Dua macam maujud aksidental (sandangan)
1.
Aksiden-aksiden relatif. Yaitu aksiden yang bergantung pada relasi. (Al-a’razh Al-nisbiyah),
seperti
2.
Aksiden-aksiden non relatif. Yaitu aksiden yang tidak bergantung pada relasi, seperti kategori
kuantitas (Al-kam) dan kulaitas (Al-kaif). (Al-Falsafah
Al-Ulya, 178, Al-Asfar Al-arba’ah, juz 4, hal. 10).
Maujud objektif ‘bermula’ dan ‘tak bermula’
Maujud
juga terbagi dua;
- Entitas bermula (hadits)
- Entitas tak bermula (qadim, azali).
Tiga ‘Maujud (objektif) bermula’
Maujud hadits
terbagi tiga;
- Entitas bermula dengan kebermulaan eaktu (hadits
zamani).
- Entitas bermula dengan kebermulaan diri (hadits
ztati).
- Entitas bermula dengan kebermulaan
eksistensial (hadits bil-haq).
Dua macam ‘maujud (objektif) bermula’
Entitas
non eternal atau maujud hadits dapat pula dibagi dua;
1. Maujud bermula secara relatif (al-hadits al-idhafi). Yaitu
kebermulaan yang didahului oleh sesuatu yang lain.
2. Maujud bermula secara hakiki (al-hadits al-haqiqi). Yaitu
kebermulaan tidak didahului oleh sesuatu yang lain, karena ia bermula dari
ketiadaan.
ENTITAS OBJEKTIF TAK TERINDERAKAN
Pengertian “non materi” (spirit)
Realitas abstrak atau non-materi (Al-mujarrad) adalah setiap sesuatu yang
sama sekali tidak menyandang ciri-ciri benda. (Al-Manhaj Al-Jadid, juz 2, 139).
Pendahuluan
Objek atau
sasaran pengetahuan, sebagaimana dijelaskan dalam pembahasan sebelumnya, adalah
realitas objektif. Realitas objektif dalam ontologi Islam, sebagaimana
disebutkan oleh Thabatabai, bermacam tiga sebagai berikut:
- Realitas material. Yaitu realitas yang merupakan gabungan dari materi dan
potensi, yang lazim disebut dengan alam al-maddah wal-quwwah).
- Realitas immaterial.
Dua maujud non bendawi
Realitas
immaterial, dalam ontologi Timur dan islam, bermacam dua;
- Realitas interval atau realitas ideal. Yaitu realitas
immaterial yang memberikan pengaruh-pengaruh material, seperti bentuk, ukuran, posisi dan sebagainya,
yang lazim disebut alam al-barzarkh dan
alam al-mitsal.
- Realitas abstrak. Yaitu realitas immaterial yang tidak
memberikan pengaruh-pengaruh material sama sekali, yang lazim disebut
dengan alam at-tajarrud, alam al-aql atau alam al-uqul
al-mujarradah.
Relasi antar realitas-realitas
Tiga
realitas atau tiga alam (al-awalim al-tsalatsah) tersebut diatas
berkaitan secara vertikal. Realitas yang lebih dulu ada dan hadir dan paling
dekat dengan kausa prima atau prinsip pertama (al-mabda’ al-awwal)

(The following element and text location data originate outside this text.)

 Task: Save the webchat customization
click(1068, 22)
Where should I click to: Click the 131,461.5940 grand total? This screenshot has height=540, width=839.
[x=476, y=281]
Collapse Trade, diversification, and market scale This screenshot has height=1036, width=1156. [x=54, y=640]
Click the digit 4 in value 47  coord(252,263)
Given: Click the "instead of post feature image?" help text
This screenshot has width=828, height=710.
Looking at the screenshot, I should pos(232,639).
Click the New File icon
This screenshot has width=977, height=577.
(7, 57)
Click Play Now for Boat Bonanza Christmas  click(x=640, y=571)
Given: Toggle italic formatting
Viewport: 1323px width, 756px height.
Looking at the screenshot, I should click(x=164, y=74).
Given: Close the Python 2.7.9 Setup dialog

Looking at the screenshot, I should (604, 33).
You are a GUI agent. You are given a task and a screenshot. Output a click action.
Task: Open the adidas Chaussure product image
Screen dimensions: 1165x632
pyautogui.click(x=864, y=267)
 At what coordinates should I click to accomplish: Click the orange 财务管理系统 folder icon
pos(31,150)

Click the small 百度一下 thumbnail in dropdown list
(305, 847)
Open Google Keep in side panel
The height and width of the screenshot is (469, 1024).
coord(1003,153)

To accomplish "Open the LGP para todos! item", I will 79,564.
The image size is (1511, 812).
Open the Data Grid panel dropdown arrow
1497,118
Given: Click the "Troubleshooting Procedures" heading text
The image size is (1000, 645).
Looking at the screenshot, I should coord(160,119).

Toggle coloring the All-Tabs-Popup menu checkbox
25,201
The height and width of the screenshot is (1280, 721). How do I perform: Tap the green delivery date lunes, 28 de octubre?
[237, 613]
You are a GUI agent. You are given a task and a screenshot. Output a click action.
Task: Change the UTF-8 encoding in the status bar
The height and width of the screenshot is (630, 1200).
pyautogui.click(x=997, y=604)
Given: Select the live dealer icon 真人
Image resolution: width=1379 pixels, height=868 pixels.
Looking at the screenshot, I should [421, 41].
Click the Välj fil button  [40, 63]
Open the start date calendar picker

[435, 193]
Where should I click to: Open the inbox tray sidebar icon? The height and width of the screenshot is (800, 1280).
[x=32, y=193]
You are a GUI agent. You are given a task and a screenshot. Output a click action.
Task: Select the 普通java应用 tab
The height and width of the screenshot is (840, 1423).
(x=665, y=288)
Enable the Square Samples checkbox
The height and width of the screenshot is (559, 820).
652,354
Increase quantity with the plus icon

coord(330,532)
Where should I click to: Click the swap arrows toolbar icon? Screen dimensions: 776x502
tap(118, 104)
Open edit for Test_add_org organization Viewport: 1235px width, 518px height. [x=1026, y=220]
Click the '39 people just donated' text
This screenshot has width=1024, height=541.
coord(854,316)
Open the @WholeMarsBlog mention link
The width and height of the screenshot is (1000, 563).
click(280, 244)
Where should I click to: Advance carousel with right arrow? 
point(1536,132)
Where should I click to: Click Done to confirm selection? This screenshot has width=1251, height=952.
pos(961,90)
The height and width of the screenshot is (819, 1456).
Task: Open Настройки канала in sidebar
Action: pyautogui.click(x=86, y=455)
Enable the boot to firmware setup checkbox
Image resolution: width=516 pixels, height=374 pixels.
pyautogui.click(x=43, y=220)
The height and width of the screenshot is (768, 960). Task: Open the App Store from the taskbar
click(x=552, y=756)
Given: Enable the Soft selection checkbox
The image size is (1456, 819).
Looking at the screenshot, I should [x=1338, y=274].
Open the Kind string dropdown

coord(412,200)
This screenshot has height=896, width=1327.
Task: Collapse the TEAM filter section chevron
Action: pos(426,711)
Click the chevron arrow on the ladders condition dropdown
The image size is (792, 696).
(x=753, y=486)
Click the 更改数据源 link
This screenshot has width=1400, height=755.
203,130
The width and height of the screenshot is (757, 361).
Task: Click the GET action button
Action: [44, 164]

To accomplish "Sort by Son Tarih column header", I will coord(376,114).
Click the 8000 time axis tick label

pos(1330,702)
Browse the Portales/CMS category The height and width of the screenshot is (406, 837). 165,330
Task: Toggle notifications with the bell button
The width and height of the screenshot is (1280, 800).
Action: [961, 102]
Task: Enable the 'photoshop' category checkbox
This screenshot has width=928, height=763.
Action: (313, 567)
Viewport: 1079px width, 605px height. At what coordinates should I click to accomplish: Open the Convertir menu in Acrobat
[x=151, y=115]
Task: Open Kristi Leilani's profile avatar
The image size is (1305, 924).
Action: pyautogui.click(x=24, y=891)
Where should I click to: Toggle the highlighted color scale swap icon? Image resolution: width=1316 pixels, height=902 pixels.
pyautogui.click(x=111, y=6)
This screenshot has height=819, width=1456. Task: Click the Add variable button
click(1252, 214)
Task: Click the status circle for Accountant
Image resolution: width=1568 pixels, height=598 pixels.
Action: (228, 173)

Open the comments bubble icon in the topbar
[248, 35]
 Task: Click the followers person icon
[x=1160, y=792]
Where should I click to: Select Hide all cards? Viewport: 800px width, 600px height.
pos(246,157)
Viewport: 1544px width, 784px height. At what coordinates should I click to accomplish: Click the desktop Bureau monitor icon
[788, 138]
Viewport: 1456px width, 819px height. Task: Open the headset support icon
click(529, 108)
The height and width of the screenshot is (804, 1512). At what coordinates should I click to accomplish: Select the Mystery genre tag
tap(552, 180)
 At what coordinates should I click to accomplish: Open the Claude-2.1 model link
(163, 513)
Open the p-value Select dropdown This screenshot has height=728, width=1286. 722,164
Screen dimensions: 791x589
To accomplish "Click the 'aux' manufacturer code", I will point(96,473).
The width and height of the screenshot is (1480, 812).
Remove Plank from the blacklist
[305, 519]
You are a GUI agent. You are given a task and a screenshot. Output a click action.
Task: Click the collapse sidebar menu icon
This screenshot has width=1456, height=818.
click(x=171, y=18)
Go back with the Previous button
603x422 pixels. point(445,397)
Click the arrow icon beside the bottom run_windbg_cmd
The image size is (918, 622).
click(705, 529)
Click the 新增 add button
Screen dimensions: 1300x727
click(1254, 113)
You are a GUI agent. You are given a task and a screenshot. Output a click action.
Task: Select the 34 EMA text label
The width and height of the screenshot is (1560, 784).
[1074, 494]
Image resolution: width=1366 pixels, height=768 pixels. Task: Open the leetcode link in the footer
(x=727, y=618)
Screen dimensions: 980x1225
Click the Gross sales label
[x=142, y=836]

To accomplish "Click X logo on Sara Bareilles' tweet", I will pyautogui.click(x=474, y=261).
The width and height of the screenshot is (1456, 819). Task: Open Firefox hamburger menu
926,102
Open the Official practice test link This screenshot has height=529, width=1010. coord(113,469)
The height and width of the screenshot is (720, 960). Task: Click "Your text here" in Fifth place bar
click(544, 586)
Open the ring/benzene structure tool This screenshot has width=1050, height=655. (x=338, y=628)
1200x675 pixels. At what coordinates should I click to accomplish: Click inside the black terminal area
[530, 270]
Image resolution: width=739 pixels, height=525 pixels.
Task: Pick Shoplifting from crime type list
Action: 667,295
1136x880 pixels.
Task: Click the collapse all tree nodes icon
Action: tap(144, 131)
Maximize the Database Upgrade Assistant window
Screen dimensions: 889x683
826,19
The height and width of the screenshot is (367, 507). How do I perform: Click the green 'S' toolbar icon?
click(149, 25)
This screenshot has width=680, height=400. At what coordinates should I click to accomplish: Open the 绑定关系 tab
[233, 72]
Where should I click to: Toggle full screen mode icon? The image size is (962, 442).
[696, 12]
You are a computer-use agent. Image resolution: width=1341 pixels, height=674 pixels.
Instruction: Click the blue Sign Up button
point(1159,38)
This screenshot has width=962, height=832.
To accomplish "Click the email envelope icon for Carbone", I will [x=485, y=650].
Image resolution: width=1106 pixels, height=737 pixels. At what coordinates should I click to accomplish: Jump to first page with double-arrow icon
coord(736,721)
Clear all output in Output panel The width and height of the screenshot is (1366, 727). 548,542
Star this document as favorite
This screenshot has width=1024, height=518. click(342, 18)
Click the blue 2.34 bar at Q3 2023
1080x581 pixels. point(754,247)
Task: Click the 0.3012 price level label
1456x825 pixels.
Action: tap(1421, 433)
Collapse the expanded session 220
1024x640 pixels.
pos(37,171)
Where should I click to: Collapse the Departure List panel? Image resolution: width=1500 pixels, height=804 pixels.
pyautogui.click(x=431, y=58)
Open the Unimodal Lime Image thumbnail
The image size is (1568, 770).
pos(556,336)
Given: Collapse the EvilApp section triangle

adalah realitas abstrak. Peringkat kedua diduduki oleh realitas interval atau
realitas ideal. Sedangkan peringkat yang paling rendah adalah realitas
material, yang merupakan domain kekuarangan, keburukan dan ketidakpastian. (Nihayatul-Hikmah,
302-304).
Dengan
demikian, kita dapat membagi spirit atau immateri menjadi dua; immateri
interval dan immateri abstrak. Sebagian filsuf cenderung menyebut realitas
immaterial interval dengan entitas (realitas) immanen dan menyebut realitas
immaterial abstrak dengan transenden.
Ciri-ciri istimewa entitas abstrak
Realitas
immaterial, sebagai entitas yang berada pada peringkat pertama dalam urutan
kemuliaan dan kesempurnaan, memiliki sejumlah ciri khas sebagai berikut:
- Setiap entitas abstrak pasti adalah pengetahuan (al-Aql).
- Setiap entitas abstrak pasti adalah subjek pengetahu (al-aqil).
- Setiap entitas abstrak pasti adalah objek yang diketahui (al-ma’qul).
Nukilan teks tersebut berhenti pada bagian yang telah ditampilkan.